Effect of the WUP similarity threshold. We also investigate how the threshold of WUP similarity can affect our model’s performance. We tune the threshold from 0.1 to 0.8, and show the result as well as the number of edges generated by each threshold in Figure 3. As we can see, although setting a low threshold will include some noisy edges that may be misleading, our model still achieves a good performance on unseen miAP, with less than 1% decrease from the best one. As the threshold becomes larger than 0.5, we can see that there is an obvious drop of performance on unseen miAP. This is because the number of edges is much smaller when the threshold is too large, and thus the model cannot make good reference to seen classes when predicting unseen classes. Overall, our model’s performance on seen and unseen classes is still relatively robust with respect to the WUP [wu1994wup] similarity threshold when the threshold is less than 0.6.
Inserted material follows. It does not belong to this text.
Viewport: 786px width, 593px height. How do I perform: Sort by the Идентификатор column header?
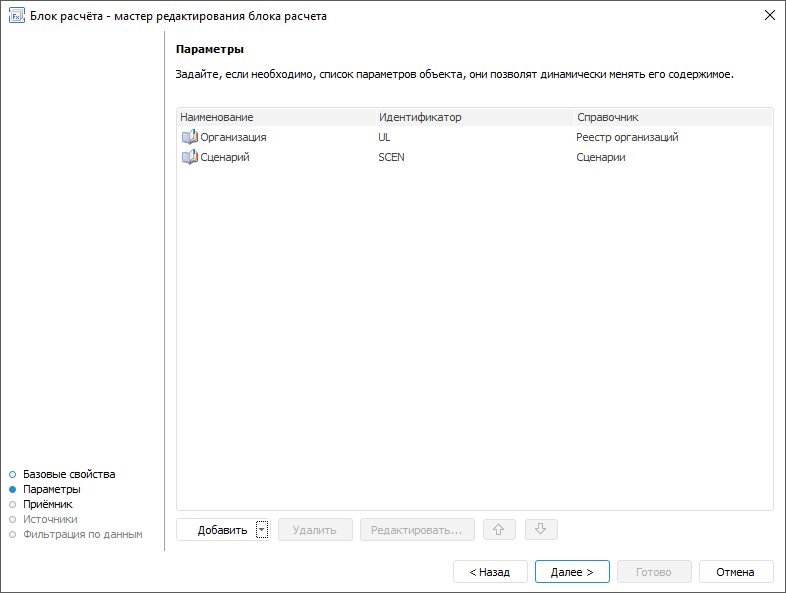[x=420, y=117]
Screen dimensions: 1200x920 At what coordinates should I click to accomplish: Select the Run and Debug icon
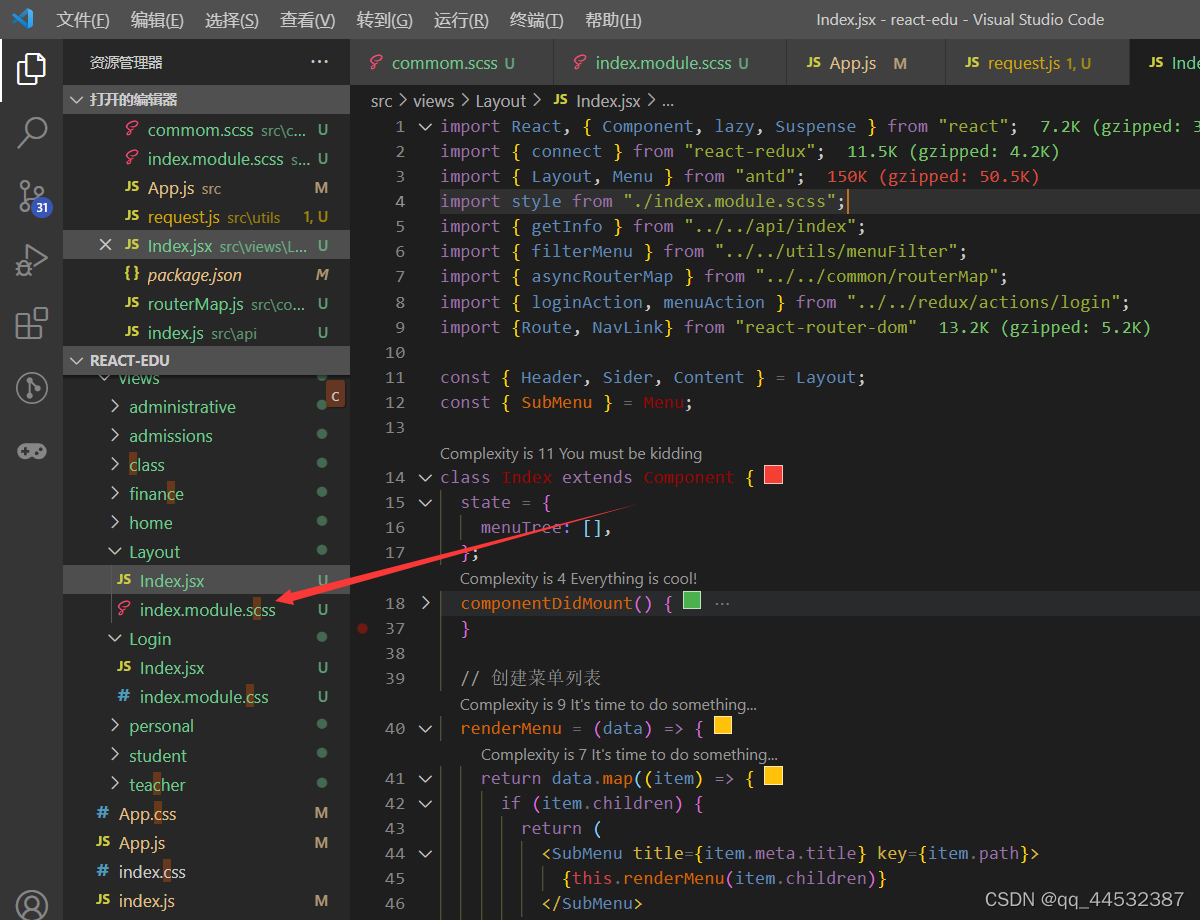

In this paper, we tackle the multi-label zero-shot learning (ML-ZSL) problem by first pointing out the potential semantic gap between seen and unseen classes, and propose to incorporate external ImageNet classes to help predict the seen can unseen classes. Specifically, we construct a knowledge graph consisting both clases from ImageNet and the target dataset (e.g, MS-COCO [lin2014mscoco] and NUS-WIDE [chua2009nuswide]), and design a PosVAE network to infer the node states of ImageNet classes, and learn a relational graph convolutional network (RGCN) which calculates the propagation weights between each pair of classes given their GloVe [pennington2014glove] embeddings. Experiments show that our proposed method has a clear advantage of predicting unseen classes.